La canción es la misma
La cuarta película de Ezequiel Acuña es un capítulo más dentro de su novela de jóvenes melancólicos, música indie y universo analógico.
No son muchos los directores argentinos que tienen la coherencia y la fidelidad a sus obsesiones que tiene Ezequiel Acuña. Para bien o para mal -yo creo que para bien- todas su películas son la misma película y aunque cada una esté afinada en una nota distinta, las cuatro forman un acorde agradable, amigable. Películas generacionales en las que la música funciona como un recurso de identificación temporal además de para crear climas, películas melancólicas y jocosas -generalmente más melancólicas que jocosas, a excepción quizás de Excursiones- en las que los personajes sienten nostalgia por un pasado adolescente, por relaciones que ya no son, que viven un presente borroso que parece existir sólo como epílogo de un pasado intenso en donde la vida era vida y puro presente.
La característica distintiva de La vida de alguien es que es la más musical de las cuatro.

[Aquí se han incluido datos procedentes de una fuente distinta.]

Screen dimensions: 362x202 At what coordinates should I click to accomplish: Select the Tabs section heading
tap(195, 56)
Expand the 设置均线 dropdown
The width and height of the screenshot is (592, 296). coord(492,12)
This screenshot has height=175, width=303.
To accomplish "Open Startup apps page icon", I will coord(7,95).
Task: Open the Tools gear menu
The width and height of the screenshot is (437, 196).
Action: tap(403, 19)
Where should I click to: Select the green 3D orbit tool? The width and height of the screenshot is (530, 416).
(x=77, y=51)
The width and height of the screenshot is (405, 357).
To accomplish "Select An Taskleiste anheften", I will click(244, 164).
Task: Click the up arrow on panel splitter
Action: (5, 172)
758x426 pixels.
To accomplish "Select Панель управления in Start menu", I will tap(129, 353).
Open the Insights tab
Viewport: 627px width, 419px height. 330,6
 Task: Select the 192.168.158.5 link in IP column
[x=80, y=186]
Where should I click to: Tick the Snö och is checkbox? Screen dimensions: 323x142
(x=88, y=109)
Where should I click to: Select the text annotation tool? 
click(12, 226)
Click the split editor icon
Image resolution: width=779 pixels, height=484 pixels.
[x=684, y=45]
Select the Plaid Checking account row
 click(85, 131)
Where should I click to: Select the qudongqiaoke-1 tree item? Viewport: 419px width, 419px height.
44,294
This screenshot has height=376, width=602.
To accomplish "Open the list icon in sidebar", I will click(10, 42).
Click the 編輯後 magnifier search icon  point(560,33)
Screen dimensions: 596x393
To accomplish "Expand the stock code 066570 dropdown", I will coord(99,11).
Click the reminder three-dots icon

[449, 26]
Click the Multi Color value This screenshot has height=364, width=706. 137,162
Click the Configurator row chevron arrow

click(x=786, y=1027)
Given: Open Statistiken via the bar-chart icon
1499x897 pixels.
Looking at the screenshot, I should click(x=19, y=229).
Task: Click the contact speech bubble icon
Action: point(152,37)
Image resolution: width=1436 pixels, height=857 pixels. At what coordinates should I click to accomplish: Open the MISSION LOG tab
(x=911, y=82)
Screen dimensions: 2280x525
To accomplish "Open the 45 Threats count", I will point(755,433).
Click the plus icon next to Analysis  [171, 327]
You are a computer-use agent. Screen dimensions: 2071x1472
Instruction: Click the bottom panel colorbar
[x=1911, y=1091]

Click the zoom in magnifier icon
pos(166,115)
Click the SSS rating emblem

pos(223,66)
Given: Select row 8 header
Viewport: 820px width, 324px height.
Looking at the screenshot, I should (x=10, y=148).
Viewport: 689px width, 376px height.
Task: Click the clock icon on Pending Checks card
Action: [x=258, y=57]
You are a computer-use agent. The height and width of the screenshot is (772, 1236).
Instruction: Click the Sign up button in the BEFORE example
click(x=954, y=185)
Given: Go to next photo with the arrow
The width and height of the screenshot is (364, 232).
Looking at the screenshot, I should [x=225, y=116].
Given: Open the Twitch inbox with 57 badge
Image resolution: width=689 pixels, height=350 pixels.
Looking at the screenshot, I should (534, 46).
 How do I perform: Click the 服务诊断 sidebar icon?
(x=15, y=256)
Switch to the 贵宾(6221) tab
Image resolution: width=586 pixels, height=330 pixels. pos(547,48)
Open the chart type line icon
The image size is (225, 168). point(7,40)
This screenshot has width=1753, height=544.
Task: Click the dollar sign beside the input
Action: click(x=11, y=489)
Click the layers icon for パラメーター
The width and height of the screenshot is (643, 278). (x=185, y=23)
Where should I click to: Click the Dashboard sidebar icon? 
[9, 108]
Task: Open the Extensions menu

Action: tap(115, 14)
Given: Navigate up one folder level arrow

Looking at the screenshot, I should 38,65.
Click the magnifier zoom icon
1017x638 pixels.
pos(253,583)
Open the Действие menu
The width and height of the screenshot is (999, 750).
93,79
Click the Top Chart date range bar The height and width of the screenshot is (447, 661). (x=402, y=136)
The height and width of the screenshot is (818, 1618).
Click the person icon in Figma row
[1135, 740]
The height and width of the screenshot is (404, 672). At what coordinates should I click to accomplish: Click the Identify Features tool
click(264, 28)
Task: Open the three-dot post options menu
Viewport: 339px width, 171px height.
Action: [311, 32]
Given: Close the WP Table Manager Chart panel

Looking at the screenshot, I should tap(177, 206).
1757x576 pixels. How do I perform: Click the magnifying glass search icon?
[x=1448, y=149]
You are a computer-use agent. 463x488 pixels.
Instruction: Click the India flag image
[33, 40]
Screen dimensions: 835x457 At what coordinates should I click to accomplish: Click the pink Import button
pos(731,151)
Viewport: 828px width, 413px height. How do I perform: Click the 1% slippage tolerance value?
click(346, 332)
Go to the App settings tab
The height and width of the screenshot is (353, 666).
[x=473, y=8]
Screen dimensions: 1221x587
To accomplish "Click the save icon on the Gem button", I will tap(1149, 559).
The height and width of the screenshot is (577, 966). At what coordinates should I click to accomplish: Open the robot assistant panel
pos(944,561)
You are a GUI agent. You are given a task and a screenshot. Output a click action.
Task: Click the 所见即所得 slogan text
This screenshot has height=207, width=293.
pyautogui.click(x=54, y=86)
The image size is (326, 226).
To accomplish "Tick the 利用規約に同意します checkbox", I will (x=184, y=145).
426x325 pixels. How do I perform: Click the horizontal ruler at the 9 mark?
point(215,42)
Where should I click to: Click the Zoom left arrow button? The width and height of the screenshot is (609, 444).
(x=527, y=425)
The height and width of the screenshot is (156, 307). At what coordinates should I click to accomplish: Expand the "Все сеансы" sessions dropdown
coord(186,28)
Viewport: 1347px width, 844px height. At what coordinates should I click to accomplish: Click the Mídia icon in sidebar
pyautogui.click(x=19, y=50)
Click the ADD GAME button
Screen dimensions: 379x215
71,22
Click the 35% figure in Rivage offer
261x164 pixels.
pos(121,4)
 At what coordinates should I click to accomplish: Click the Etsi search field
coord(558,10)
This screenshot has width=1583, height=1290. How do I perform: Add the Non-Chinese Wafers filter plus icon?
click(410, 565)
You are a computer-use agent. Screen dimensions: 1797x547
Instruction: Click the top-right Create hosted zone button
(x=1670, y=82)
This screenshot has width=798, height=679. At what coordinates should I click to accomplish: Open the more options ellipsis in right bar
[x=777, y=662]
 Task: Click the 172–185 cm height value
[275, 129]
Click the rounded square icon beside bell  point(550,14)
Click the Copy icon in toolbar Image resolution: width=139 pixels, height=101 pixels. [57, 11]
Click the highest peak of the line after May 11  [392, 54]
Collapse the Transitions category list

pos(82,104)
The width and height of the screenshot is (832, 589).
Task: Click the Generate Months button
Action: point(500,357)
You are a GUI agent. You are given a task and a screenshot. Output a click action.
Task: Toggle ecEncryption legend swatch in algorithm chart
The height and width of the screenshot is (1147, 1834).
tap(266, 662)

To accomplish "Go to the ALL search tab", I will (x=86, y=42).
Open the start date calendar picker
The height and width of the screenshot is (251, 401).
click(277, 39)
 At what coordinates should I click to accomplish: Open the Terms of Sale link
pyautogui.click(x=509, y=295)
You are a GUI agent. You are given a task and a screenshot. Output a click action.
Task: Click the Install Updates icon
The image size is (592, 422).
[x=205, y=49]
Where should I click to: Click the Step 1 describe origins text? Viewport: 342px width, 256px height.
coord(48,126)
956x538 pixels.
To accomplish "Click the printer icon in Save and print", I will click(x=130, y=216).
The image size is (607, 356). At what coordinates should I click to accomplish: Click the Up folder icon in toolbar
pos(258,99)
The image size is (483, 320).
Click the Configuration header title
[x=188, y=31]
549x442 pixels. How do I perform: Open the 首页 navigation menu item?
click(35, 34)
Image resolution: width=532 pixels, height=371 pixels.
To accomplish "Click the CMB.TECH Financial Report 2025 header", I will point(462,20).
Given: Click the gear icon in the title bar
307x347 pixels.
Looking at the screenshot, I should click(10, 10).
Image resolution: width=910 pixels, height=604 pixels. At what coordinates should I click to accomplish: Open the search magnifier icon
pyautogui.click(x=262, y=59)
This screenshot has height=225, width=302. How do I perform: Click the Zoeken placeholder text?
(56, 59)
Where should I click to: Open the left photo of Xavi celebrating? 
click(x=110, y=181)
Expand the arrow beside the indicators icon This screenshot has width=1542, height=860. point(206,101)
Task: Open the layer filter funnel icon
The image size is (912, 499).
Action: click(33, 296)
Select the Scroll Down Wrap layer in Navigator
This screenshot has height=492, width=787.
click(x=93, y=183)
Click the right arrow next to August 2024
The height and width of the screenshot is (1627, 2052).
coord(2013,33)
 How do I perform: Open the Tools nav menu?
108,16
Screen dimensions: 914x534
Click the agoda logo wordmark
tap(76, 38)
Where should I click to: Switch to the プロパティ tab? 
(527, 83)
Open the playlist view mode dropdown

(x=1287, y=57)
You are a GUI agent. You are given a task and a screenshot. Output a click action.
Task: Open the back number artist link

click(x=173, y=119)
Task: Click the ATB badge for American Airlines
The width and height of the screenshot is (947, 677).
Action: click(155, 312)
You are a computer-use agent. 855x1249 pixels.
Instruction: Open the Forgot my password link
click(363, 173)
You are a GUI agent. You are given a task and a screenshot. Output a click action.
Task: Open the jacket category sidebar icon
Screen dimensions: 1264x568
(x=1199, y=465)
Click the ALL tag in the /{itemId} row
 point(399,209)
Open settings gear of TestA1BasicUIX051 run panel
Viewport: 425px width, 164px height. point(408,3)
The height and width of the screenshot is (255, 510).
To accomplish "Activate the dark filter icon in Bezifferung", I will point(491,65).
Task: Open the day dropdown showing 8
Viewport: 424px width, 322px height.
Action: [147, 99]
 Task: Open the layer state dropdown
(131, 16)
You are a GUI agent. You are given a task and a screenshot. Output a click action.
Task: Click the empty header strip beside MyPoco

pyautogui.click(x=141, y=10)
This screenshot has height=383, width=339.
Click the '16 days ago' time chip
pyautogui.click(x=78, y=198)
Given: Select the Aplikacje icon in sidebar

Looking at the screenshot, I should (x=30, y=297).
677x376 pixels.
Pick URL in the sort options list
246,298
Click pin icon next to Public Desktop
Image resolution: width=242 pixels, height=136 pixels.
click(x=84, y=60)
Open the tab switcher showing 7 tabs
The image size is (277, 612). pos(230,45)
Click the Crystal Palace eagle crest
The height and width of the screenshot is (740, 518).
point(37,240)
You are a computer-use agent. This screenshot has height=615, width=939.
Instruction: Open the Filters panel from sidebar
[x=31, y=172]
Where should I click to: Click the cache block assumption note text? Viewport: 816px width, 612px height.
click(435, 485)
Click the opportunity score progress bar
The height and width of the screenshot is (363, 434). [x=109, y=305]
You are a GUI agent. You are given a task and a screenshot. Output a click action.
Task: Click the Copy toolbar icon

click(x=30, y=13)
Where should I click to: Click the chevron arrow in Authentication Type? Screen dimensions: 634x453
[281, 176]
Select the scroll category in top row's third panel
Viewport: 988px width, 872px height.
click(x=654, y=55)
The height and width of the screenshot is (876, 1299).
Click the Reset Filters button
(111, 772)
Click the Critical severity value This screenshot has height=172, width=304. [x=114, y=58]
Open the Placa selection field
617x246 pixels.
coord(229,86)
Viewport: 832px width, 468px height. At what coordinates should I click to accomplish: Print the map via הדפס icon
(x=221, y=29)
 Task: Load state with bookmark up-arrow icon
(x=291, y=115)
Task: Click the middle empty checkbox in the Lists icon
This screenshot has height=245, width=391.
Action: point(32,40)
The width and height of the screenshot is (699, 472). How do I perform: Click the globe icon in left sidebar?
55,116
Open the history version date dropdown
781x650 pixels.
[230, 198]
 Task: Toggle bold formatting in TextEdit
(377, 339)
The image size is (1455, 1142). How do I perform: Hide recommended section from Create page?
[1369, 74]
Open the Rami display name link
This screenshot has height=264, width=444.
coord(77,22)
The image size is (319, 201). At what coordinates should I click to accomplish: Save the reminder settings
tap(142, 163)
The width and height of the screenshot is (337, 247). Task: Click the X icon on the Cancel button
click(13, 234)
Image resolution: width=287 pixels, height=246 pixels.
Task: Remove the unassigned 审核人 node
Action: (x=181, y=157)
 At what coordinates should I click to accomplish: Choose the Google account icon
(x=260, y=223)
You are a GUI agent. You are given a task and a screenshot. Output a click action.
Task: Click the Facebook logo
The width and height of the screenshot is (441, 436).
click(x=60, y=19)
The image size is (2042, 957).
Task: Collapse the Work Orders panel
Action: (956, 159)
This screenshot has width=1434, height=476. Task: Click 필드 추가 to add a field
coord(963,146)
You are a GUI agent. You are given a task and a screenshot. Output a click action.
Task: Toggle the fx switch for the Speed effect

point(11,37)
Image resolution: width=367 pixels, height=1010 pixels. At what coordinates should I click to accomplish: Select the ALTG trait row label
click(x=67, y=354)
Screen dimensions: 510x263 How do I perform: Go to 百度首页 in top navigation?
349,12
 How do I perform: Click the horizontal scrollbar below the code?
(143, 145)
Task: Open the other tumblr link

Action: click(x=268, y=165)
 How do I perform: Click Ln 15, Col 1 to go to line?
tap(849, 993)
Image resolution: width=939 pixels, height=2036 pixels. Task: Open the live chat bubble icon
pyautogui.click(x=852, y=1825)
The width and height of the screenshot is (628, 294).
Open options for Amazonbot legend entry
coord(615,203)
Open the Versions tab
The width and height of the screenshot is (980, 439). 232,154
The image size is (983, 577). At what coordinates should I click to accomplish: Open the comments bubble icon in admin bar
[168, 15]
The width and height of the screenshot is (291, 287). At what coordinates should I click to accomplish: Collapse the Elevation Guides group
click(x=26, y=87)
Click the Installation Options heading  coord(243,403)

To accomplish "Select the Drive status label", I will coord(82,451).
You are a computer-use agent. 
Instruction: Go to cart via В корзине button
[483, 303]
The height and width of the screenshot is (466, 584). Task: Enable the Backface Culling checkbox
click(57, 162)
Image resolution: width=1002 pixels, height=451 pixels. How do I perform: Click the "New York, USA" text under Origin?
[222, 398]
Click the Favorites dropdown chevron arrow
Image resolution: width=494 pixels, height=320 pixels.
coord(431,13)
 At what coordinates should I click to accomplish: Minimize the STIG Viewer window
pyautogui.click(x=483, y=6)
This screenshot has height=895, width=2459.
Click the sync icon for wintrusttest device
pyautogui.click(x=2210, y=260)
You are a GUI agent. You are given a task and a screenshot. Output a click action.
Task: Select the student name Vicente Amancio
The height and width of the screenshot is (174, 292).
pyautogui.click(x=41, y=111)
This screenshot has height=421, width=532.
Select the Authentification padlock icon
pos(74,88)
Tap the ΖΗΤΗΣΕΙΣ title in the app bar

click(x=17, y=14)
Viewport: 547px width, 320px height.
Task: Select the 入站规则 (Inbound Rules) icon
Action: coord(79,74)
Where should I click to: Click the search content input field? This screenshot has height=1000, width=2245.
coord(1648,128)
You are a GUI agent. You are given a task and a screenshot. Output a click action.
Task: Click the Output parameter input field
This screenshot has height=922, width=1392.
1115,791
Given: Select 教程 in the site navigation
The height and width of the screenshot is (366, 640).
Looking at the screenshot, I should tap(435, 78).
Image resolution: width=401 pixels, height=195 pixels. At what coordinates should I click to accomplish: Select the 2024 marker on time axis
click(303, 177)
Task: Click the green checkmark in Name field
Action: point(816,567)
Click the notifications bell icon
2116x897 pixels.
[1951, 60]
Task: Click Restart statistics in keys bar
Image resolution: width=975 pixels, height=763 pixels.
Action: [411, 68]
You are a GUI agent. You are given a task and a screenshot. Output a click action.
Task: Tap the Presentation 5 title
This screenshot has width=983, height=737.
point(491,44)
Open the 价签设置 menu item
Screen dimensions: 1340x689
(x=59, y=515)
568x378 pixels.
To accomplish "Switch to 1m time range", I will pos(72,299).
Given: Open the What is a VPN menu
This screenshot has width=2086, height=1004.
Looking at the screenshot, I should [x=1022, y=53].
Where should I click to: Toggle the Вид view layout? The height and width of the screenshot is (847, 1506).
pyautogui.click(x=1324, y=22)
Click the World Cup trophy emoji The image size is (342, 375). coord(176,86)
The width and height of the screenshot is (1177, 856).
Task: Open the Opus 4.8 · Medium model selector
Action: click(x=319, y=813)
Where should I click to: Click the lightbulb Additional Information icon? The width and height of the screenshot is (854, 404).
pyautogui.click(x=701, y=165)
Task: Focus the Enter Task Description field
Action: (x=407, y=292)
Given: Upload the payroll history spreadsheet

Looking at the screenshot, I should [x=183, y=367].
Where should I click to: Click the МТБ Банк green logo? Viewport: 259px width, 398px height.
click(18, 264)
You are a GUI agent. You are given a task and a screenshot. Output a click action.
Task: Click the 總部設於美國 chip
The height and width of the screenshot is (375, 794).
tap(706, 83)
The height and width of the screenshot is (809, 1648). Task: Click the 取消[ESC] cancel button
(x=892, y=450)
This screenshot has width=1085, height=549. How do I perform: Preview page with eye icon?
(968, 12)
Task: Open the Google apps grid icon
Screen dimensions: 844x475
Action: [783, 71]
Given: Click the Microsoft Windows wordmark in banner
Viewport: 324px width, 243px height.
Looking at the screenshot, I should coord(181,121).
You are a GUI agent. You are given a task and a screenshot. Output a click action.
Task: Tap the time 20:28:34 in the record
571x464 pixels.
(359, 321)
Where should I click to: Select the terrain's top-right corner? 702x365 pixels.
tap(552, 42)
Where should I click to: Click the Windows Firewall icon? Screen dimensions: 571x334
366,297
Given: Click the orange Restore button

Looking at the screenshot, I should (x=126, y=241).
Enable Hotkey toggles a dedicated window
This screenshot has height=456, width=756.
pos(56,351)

En todas hay banditas adolescentes, todas tienen un soundtrack indie exquisito, pero esta podría catalogarse, sin exagerar, como un “musical”. Un musical sin bailes, o sin bailes tradicionales -hay unas escenitas en ralenti de los protagonistas jugando a la pelota que por momentos parece que bailaran-, pero con muchos momentos dedicados exclusivamente a la música: los personajes cantan canciones enteras en más de una oportunidad.
La historia es tan característica de Acuña que si la hubiera leído en un cuento o visto en alguna otra película o simplemente me la hubiera contado alguien en forma de anécdota, me habría sido inevitable exclamar: eso parece una película de Ezequiel Acuña. Guille (Santiago Pedrero) tiene unos treinta y pico y un pasado de músico que nunca despegó. Una compañía discográfica decide editar el disco que grabó con su banda de rock diez años antes, poco antes de separarse. Ese es el disparador para intentar reunir a sus ex compañeros.
También hay por allí, por supuesto, una chica: Ailín Salas, una especie de Manic Pixie Dream Girl que parece mucho más avasallante y resuelta que el tímido Guille y que cantará con él algunas canciones en las que son, sin dudas, de las escenas más hermosas que dio el cine argentino en mucho tiempo.
El personaje de Salas se llama Luciana, como todas las mujeres de las películas de Acuña: Antonella Costa en Nadar solo, Manuela Martelli en Como un avión estrellado y Martina Juncadella en Excursiones. Están también, como en sus otras películas, Matías Castelli, Ignacio Rogers y Nicolás Mateo. Con sólo cuatro películas, Acuña construyó un mundo y un ensamble de personajes que ya son parte importante del cine argentino de este siglo y que tendrían una relevancia pop a la altura de Summer o de Juno si nuestro cine tuviera algún tipo de relevancia.
Pero las películas, igual que las canciones, quedan. Aunque Acuña haya filmado la suya en anacrónico 35mm como una especie de militancia o toma de posición nostálgica y el celuloide se vaya deteriorando como se deterioran nuestros cuerpos y nuestras relaciones, La vida de alguien estará ahí para siempre. “¿Cómo te parece que van a sonar esas canciones?”, le preguntan a Guille en un momento. “No sé, no las volví a escuchar”, contesta él. “Me refiero más al paso del tiempo que al audio”. Porque los momentos se desintegran en los soportes analógicos pero lo importante, parece decir Acuña, es que no envejezcan en nuestra memoria.